O que é o Holter 24h e para que serve
O Holter 24 horas é um eletrocardiograma contínuo. Em vez de registrar o coração por poucos segundos, como o ECG de repouso, ele grava cada batimento ao longo de 24 horas (às vezes 48h ou 72h), enquanto você segue a sua rotina. Isso permite capturar alterações que aparecem de forma esporádica, como palpitações que surgem em momentos específicos ou pausas nos batimentos durante o sono.
Um aparelho pequeno fica preso à cintura, ligado a eletrodos no peito. Você anota em um diário os horários de sintomas e atividades (subir escada, dormir, sentir o coração acelerado), para a médica cruzar o que você sentiu com o que o traçado mostrou. É esse cruzamento que dá valor ao exame.
O que é o MAPA e para que serve
O MAPA (Monitorização Ambulatorial da Pressão Arterial) mede a sua pressão automaticamente ao longo de 24 horas, inclusive enquanto você dorme. Um manguito no braço infla de tempos em tempos e registra os valores, montando um retrato real de como a sua pressão se comporta no dia a dia, e não apenas naquele instante da consulta.

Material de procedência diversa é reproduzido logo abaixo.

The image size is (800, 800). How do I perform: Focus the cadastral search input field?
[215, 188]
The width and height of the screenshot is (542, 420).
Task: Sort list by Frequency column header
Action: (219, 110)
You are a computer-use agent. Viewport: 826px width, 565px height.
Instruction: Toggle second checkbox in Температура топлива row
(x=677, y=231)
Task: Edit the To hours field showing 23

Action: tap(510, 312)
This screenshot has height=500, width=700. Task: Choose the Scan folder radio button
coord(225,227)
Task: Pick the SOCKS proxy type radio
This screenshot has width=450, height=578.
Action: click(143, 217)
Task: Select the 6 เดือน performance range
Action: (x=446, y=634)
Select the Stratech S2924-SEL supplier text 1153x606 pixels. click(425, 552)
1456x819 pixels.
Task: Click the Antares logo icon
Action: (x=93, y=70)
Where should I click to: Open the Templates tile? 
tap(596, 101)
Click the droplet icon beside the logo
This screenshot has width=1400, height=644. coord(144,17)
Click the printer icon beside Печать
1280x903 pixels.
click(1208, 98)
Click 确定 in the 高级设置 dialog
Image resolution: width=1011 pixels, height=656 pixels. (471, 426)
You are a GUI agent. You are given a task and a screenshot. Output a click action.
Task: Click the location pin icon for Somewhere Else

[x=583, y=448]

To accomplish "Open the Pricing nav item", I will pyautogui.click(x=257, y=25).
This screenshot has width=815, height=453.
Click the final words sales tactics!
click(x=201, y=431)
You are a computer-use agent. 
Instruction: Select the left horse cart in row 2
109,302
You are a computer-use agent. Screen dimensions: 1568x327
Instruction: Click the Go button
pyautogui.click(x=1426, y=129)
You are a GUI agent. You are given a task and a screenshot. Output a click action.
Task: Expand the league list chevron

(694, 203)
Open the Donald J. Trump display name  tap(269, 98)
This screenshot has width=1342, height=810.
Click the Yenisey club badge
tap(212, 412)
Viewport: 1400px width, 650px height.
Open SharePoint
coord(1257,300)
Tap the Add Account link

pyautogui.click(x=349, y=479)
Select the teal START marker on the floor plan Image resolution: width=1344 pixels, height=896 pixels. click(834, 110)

Esse acompanhamento resolve dúvidas comuns. Tem gente cuja pressão sobe só no consultório, por nervosismo (a chamada hipertensão do avental branco), e outras cuja pressão está alta em casa mas normal na consulta (a hipertensão mascarada). O MAPA também mostra se a pressão cai como deveria durante o sono, um dado importante para o risco cardiovascular.
Qual a diferença entre Holter e MAPA
Os dois exames se parecem por fora: você leva um aparelho para casa e mantém a rotina por 24 horas. Mas eles medem coisas diferentes. O Holter olha para a parte elétrica do coração, o ritmo e a frequência dos batimentos. O MAPA olha para a pressão arterial, a força com que o sangue circula nas artérias.
Por isso, um não substitui o outro. Quem tem palpitações costuma fazer Holter; quem investiga pressão faz MAPA. Em alguns casos, a cardiologista pede os dois, em momentos diferentes, para ter o quadro completo.
Como é feito e como se preparar
A colocação dos dois aparelhos é rápida e indolor. No Holter, os eletrodos são fixados no peito e ligados ao gravador. No MAPA, o manguito vai no braço e o aparelho na cintura; a cada medida, ele aperta o braço por alguns segundos, com mais frequência de dia e menos à noite. Nos dois casos, o mais importante é levar uma vida normal durante o período, porque é justamente a rotina que o exame precisa registrar.
O preparo é simples, mas alguns cuidados fazem diferença para o resultado sair confiável.
Quando a cardiologista pede esses exames
Holter e MAPA entram na investigação quando a consulta e o exame físico levantam uma dúvida que precisa de acompanhamento ao longo do tempo. Palpitações, desmaios e suspeita de arritmia costumam pedir o Holter. Já a pressão que varia muito, a suspeita de hipertensão do avental branco ou o ajuste de medicação costumam pedir o MAPA.
A indicação é sempre individual. Na consulta, a Dra. Fernanda Pimenta avalia o seu caso, define se algum desses exames é necessário e explica o porquê, para que cada pedido tenha uma finalidade clara. Depois, é a leitura do laudo em conjunto com a sua história que transforma os dados em uma conduta.